__Text shown__:
★ ★ ★ ★ ★ ★ ★

The review of key elements of our monetary policy strategy has thus been warranted in order to ensure that the strategy will continue to support the fulfillment of our mandate to maintain price stability in the years to come. In the review process, we took into account the fundamental changes that have taken place in our economic environment, so that the new strategy remains appropriate under different circumstances. At the same time, our aim has been to provide a strong anchor for the inflation expectations of consumers and businesses, to facilitate well-informed decision-making.

In the following, I will focus on some of the main topics examined during the past few months.

The revised strategy determines that price stability is best maintained by aiming for a 2% increase in the Harmonized Index of Consumer Prices over the medium term. Compared to the previous definition, this amended formulation indicates clearly that the 2% inflation rate is not a ceiling, but our symmetric target.

At the same time, in the new strategy it is emphasized that both the continuous rise and the prolonged decline of inflation need to be avoided as much as possible. Especially under conditions of very low interest rates, similar to those prevailing currently, the intensive and persistent use of monetary policy measures, such as asset purchases, targeted longer-term refinancing operations and forward guidance, aims to avoid negative deviations from the inflation target becoming entrenched. This may also imply a transitory period in which inflation is moderately above the 2% target.

★ ★ ★ ★ ★ ★ ★

__Given records__:
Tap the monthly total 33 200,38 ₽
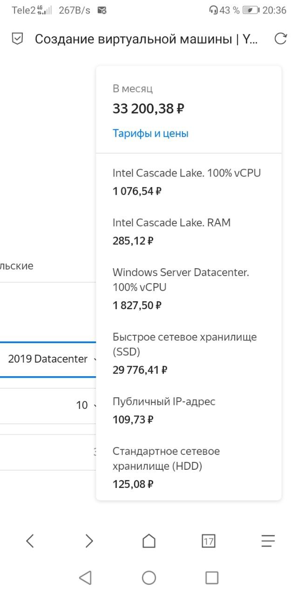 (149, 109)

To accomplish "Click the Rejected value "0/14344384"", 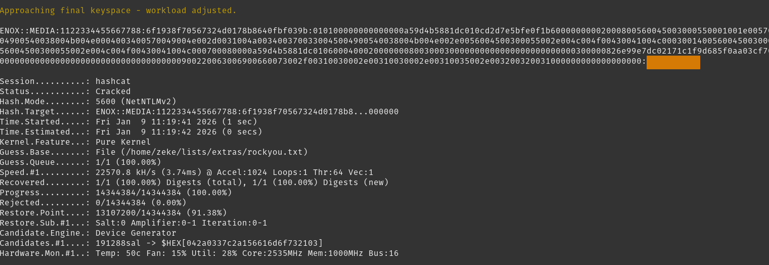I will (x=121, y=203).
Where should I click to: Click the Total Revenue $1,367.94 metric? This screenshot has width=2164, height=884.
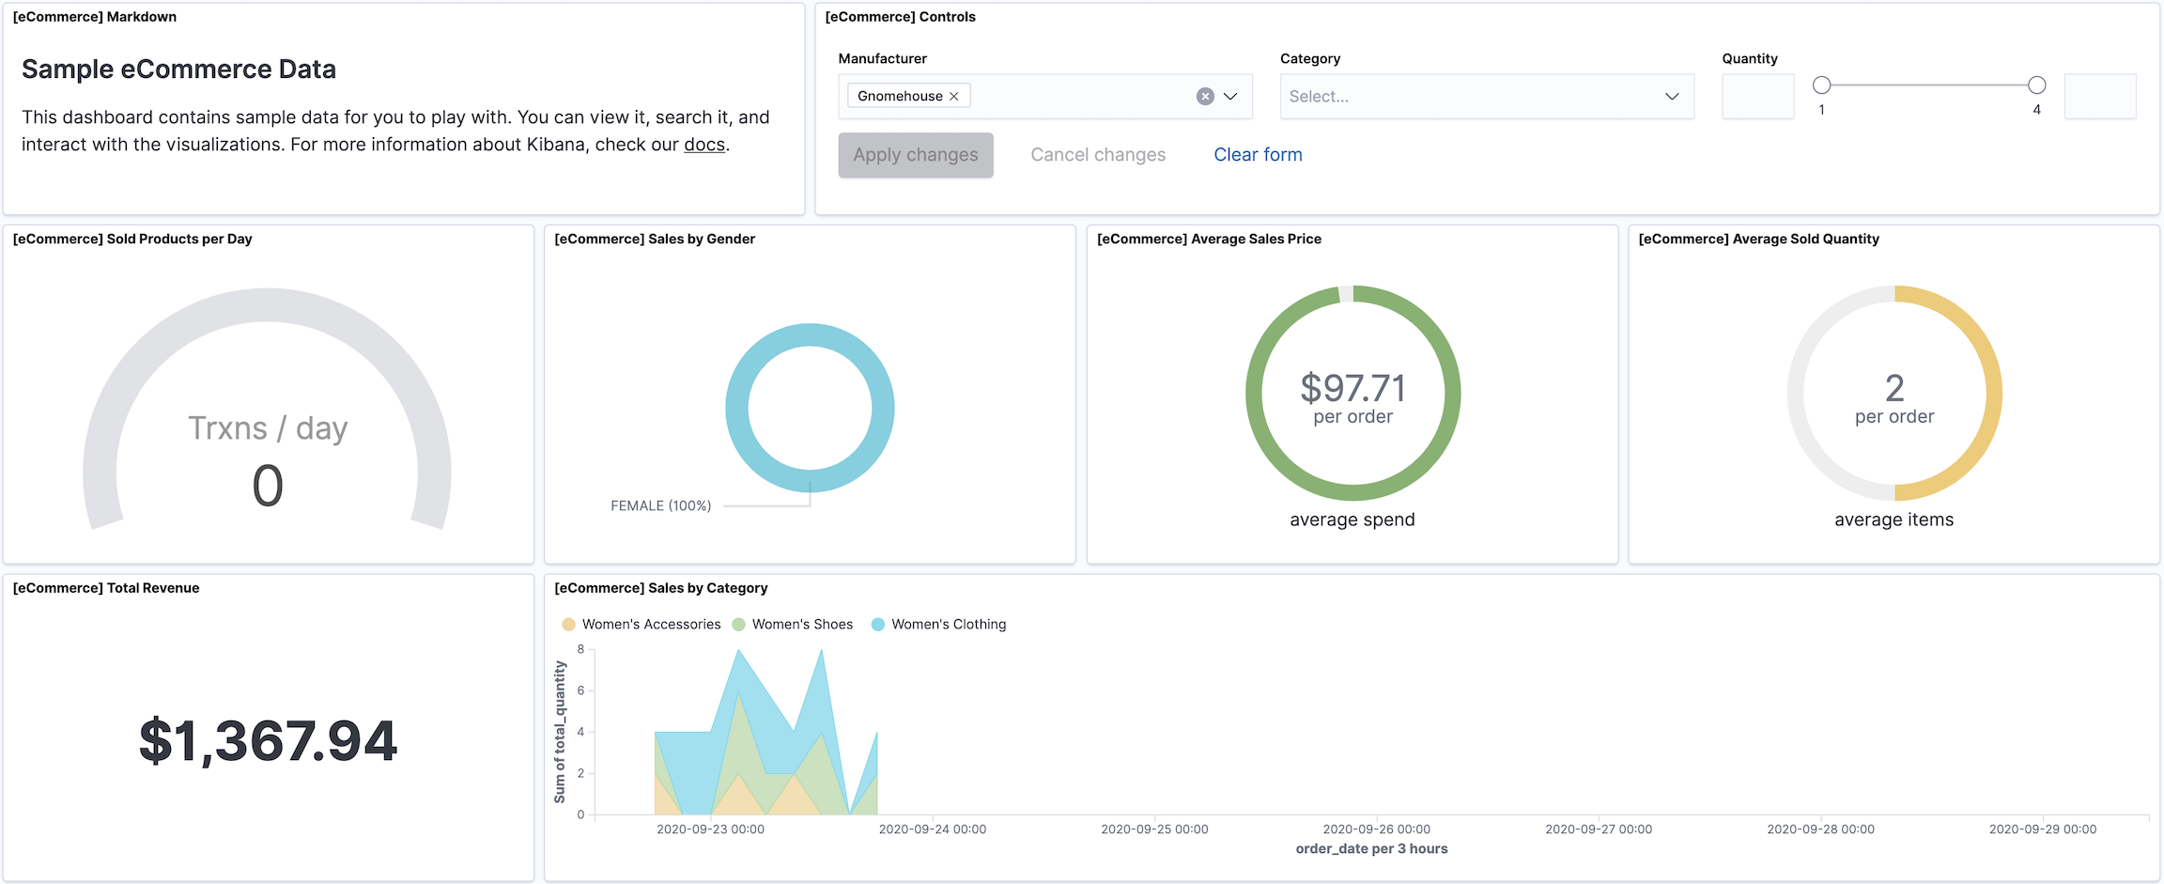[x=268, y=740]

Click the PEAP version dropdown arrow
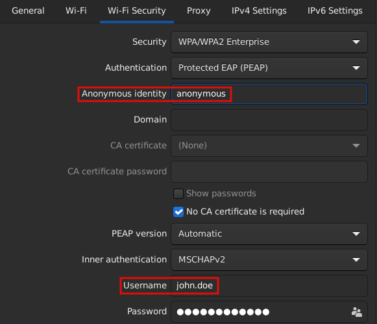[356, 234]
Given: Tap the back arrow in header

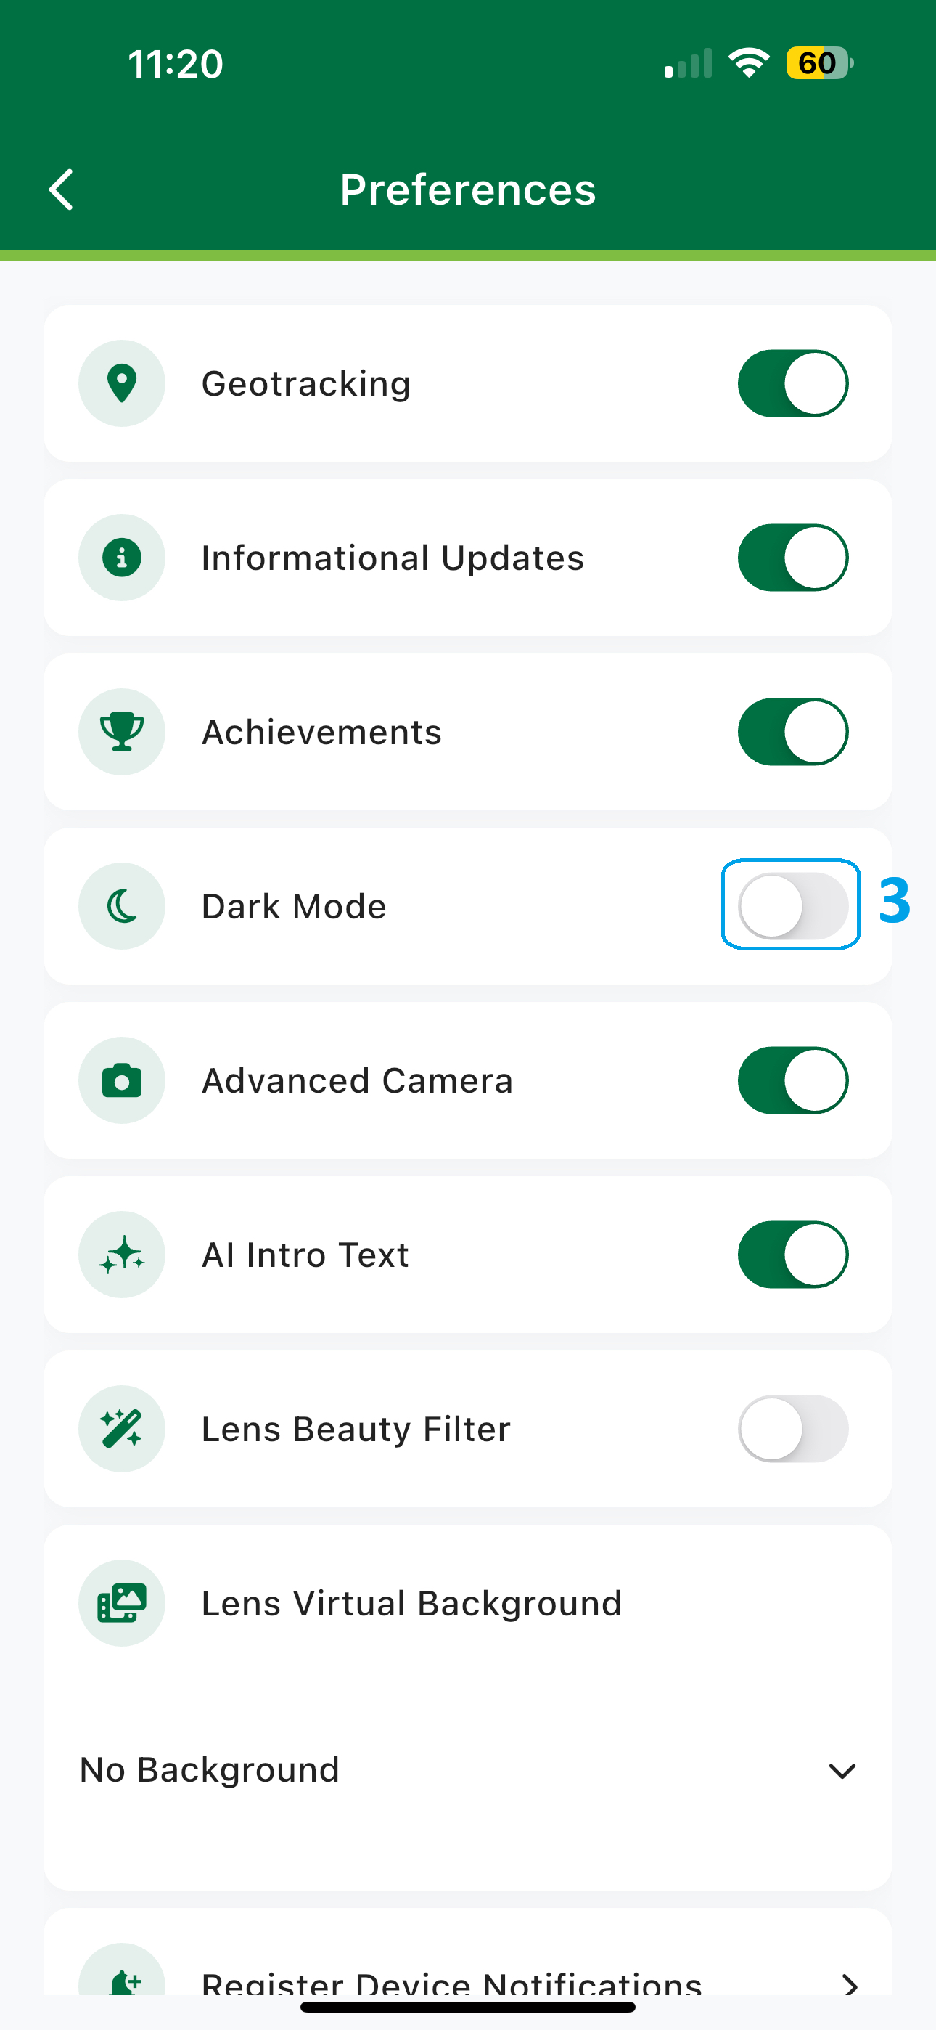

★ ★ ★ ★ ★ ★ ★

__Brief A__:
Please copy the passage in the monetary policy strategy text from "At the same time, in" to "the 2% target." word for word.
__Brief B__:
In the monetary policy strategy text, which price index is the 2% target measured by?

__Answer section A__:
At the same time, in the new strategy it is emphasized that both the continuous rise and the prolonged decline of inflation need to be avoided as much as possible. Especially under conditions of very low interest rates, similar to those prevailing currently, the intensive and persistent use of monetary policy measures, such as asset purchases, targeted longer-term refinancing operations and forward guidance, aims to avoid negative deviations from the inflation target becoming entrenched. This may also imply a transitory period in which inflation is moderately above the 2% target.

__Answer section B__:
The Harmonized Index of Consumer Prices.